With political nerves easing and borrowing costs retreating, Sterling was able to regain some of the ground lost during last week’s volatility.

Meanwhile, the US Dollar (USD) weakened on Monday as investors locked in gains following the currency’s strong run last week, which had carried USD to multi-week highs.

The safe-haven ‘Greenback’ also struggled to attract much fresh demand amid an uneven market mood.

Ongoing attacks in the Middle East kept investors cautious, preventing a stronger risk-on rally. However, tentative optimism over a potential US-Iran peace deal helped curb demand for safer assets.

As a result, the US Dollar lost ground as traders trimmed positions after last week’s advance.

Near-Term GBP/USD Forecast: UK Labour Data to Lift the Pound?

Looking ahead, the Pound could be driven by the UK’s latest labour market figures on Tuesday.

Economists expect unemployment to have held at 4.9% in the three months to March, pointing to a broadly unchanged jobs market. Wage growth is also forecast to remain steady, while employment is expected to rise by 107,000.

If the figures print in line with expectations, signs of resilience in the UK labour market could reinforce the view that the Bank of England (BoE) may need to raise interest rates.

Later in the session, comments from BoE Deputy Governor Sarah Breeden may also influence GBP. A hawkish tone from Breeden could help the Pound extend its gains.

For the US Dollar, the latest ADP weekly employment change figure may attract attention as investors look for fresh signals on the strength of the US jobs market.

Meanwhile, risk sentiment could remain a key driver of the ‘Greenback’. Any further developments in the Middle East may trigger volatility, particularly if they shift demand for safe-haven currencies.

----

#### Written exercise 1:
Reproduce the rows word for word, starting with the line that contains "You are a computer-use agent. Image" and going on through the final row.

----

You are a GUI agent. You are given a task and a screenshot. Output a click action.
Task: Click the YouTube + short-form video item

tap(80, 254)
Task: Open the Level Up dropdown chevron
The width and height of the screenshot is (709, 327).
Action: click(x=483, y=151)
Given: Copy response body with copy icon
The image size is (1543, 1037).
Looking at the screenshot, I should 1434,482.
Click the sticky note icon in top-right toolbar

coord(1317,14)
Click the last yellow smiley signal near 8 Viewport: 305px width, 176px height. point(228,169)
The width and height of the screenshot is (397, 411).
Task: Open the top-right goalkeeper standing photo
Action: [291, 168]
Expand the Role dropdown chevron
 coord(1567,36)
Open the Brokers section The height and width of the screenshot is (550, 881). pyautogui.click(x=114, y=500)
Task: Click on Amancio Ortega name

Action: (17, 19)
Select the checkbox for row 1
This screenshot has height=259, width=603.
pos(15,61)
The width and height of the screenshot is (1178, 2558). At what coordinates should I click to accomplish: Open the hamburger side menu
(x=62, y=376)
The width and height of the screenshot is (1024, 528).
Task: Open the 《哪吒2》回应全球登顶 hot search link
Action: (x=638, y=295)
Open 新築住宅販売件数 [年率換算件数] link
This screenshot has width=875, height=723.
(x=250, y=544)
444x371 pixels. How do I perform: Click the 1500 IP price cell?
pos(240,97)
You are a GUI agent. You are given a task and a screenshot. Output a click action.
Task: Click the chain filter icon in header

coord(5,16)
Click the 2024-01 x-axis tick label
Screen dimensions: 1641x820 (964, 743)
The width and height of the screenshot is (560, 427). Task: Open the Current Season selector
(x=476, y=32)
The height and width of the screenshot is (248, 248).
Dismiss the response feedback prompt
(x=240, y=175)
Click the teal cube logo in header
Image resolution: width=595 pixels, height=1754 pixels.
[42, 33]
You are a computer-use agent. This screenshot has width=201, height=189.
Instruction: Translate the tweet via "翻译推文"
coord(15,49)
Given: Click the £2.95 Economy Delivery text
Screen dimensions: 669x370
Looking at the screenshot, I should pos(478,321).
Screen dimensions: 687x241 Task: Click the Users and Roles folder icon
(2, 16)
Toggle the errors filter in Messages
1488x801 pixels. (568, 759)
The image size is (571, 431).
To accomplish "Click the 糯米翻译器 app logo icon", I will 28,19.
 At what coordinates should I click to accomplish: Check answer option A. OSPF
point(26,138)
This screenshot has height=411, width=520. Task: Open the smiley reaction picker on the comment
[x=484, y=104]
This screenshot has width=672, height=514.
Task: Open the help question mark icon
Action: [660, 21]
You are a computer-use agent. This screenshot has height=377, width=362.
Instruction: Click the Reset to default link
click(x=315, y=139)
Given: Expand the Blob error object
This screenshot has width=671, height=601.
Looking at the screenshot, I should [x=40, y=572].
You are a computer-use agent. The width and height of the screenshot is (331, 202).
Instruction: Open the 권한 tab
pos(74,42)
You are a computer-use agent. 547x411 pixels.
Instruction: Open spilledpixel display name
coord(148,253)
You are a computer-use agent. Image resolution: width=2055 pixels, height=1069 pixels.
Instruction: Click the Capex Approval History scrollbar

----

#### Written exercise 2:
In the currency report, what UK unemployment rate do economists expect for the three months to March?

#### Result 1:
You are a computer-use agent. Image resolution: width=2055 pixels, height=1069 pixels.
Instruction: Click the Capex Approval History scrollbar

#### Result 2:
4.9%